Step 8: Transition feeding and catch up growth

Feeding (rehabilitation phase)

  • Transition
  • For the first two days replace the initial feeds with equal amounts of “rebuilding/catch-up/F100 formula”. Gradually increase the volume by 10 mL/feed until some formula remains unfinished, usually ± 200 mL/kg/day.
  • When appetite returns introduce a modified diet. Balance the intake by giving 3 modified meals and 5 feeds of F100. Prepare food without adding salt.
F75 formula/Stabilisation
Fresh cow’s milk 880 mL
Sugar 75 g
Vegetable oil 20 mL
Combined mineral and vitamin complex* as indicated by insert
Water to make up to: 1 000 mL

*If no combined mineral and vitamin complex:

  • Trace element mix, oral, 20 mL.

Monitor progress after the transition by assessing the rate of weight gain.
Weigh child each morning before feeding and plot the weight.
Each week calculate and record weight gain as g/kg/day.

If weight gain is:

  • poor (< 5 g/kg/day) – child requires full reassessment.
  • moderate (5–10 g/kg/day) – check whether intake targets are being met, or if infection has been overlooked.
  • good (>10 g/kg/day) – continue to praise staff and mothers.

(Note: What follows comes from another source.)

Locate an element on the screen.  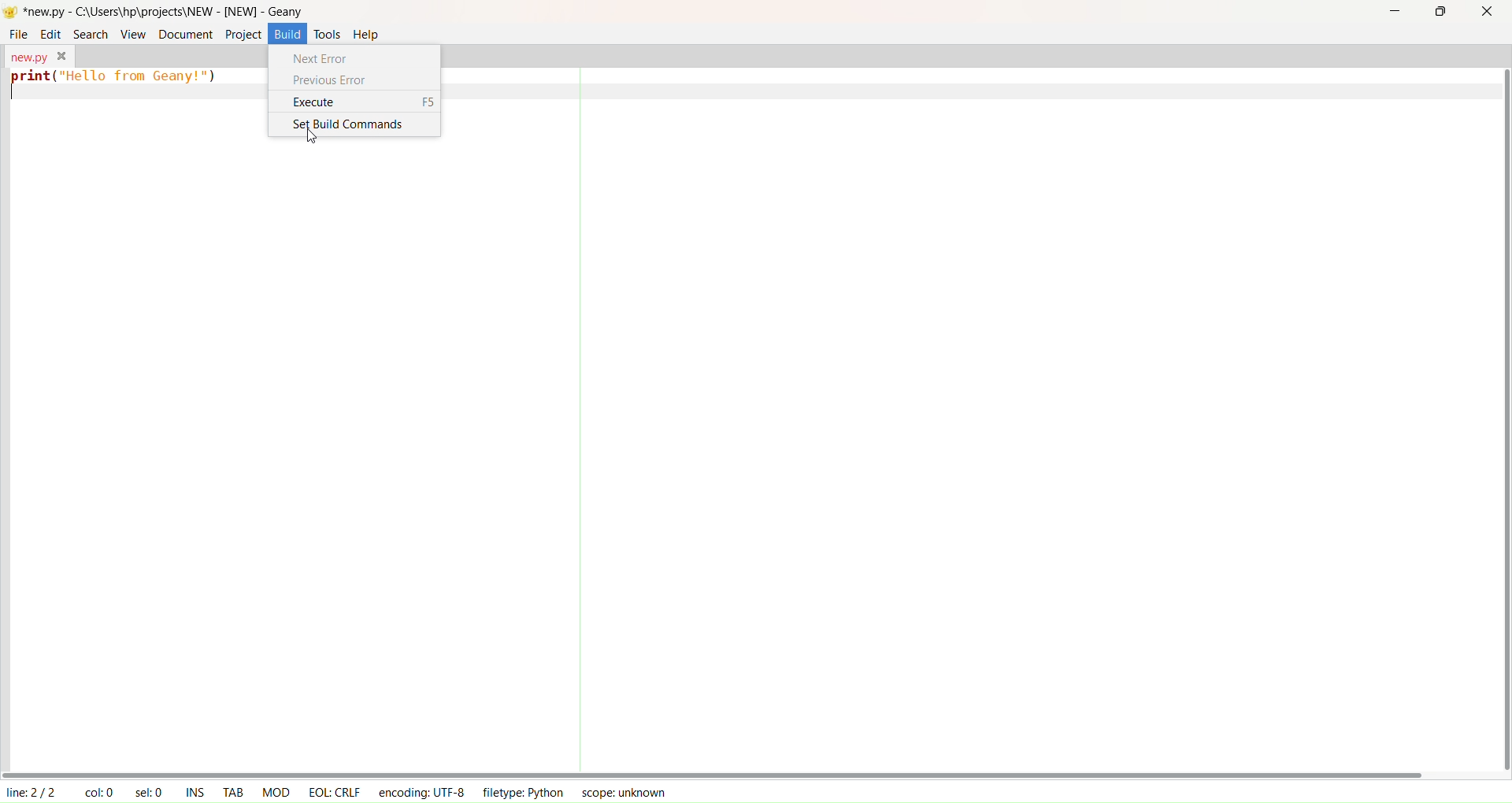
build is located at coordinates (288, 33).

Step 9: Sensory stimulation

Stimulation and loving care

  • Provide tender loving care.
  • Help and encourage mothers to comfort, feed and play with their children.
  • Involve occupational therapist, if available, for structured play otherwise arrange this as best possible in the ward.
  • Provide a stimulation program in the ward.

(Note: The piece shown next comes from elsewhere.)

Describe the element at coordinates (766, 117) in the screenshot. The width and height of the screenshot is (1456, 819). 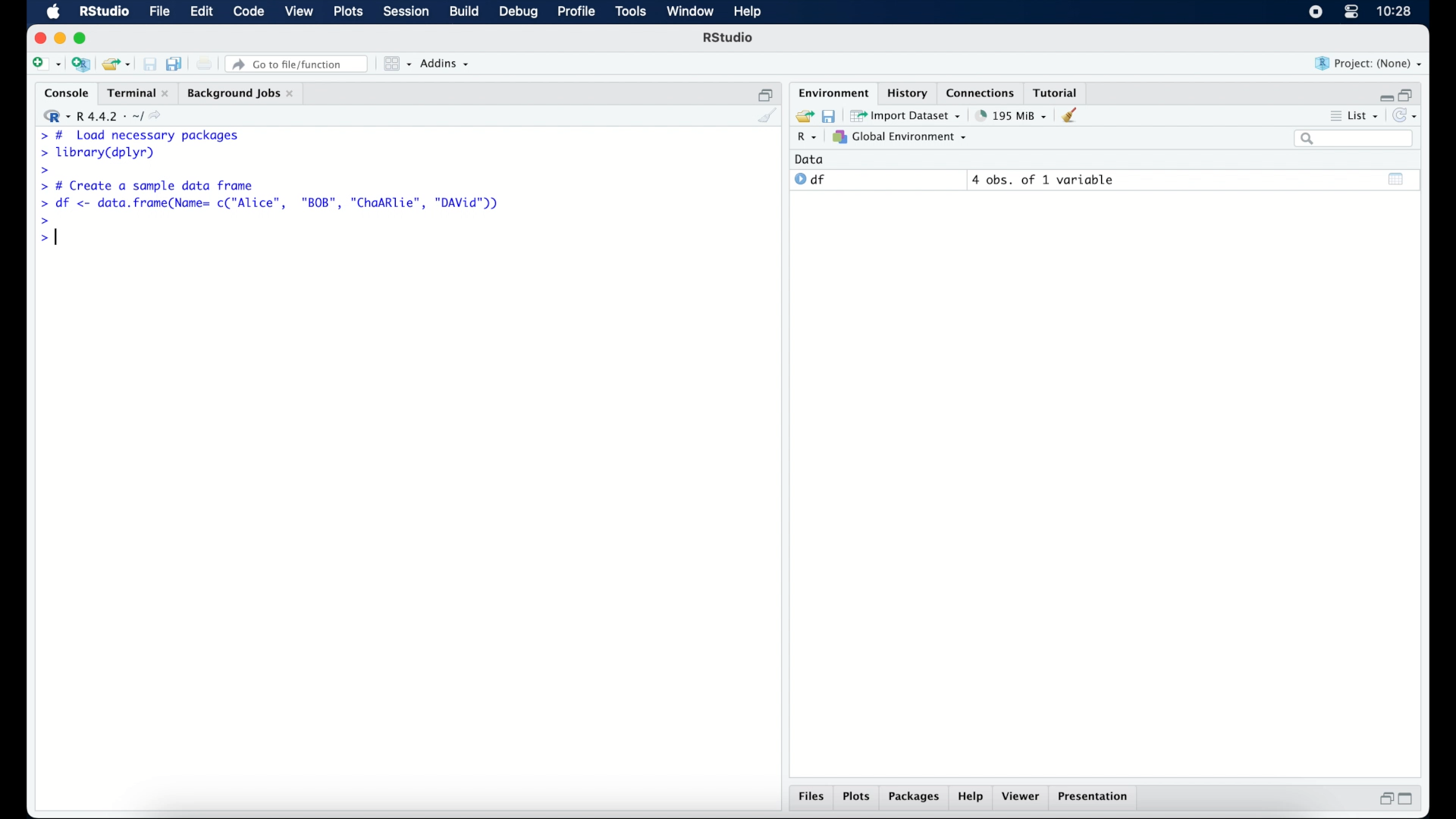
I see `clear console` at that location.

Step 10: Prepare for follow up

Preparation for discharge

  • Obtain information on household food security, family background and socio-economic status and refer appropriately.
  • Instruct mothers how to modify family foods, how often to feed, what and how much to give.
  • Ready to Use Therapeutic Foods (RUTF) may be supplied to facilitate earlier discharge where this is indicated and available.
  • Involve mother in discharge planning and follow up plans.
  • Social assessment: Before discharge, ensure parent/caregiver is able to access food for the child, ensure all financial supports and grants have been accessed. A social worker may assist in ensuring this. The social worker should also assess for other social risks.
  • Make follow-up arrangements. Link patient to PHC systems and Family Health Teams/Community Care Givers Workers for close follow-up and monitoring of feeding and compliance with therapeutic feeding program.
  • Ensure all immunisations are up to date.
  • Do not discharge any malnourished child without having adequately investigated for TB and HIV infection. Repeat TST before discharge as immunity may have returned to normal.
  • Write full clinical summary in Road to Health book.

Discharge criteria

  • good appetite,
  • no infection,
  • no oedema,
  • continuous good weight gain for last 5 days,
  • playful and alert, and
  • all preparation in place for discharge.

Feed volume charts

Initial stabilisation /F75 formula volumes at 130 mL/kg/day.
Use 2 hourly if child very sick or has hypoglycaemia or hypothermia.

Childs Weight
(kilograms)
Amount feed Amount feed If total volume taken in a day
is less than the below figure
change to nasogastric feeding
Every 3 hours
8 times a day
Every 2 hours
12 times a day
2 35 25 210
2.1 35 25 220
2.2 35 25 230
2.3 40 25 240
2.4 40 25 250
2.5 40 25 260
2.6 40 30 270
2.8 45 30 290
3 50 30 310
3.2 50 35 330
3.4 55 35 350
3.6 60 40 370
3.8 60 40 400
4 65 45 420
4.2 70 45 440
4.4 70 50 460
4.6 75 50 480
4.8 80 50 500
5 80 55 520
5.2 85 55 540
5.4 90 60 560
5.6 90 60 580
5.8 95 65 600
6 100 65 620
6.5 105 70 670
7 115 75 730
7.5 120 80 780
8 130 90 830
8.5 140 90 880
9 150 100 940
9.5 150 100 990
10 160 110 1050

If severe oedema decrease volume by 25% per feed initially and then increase progressively to above volumes.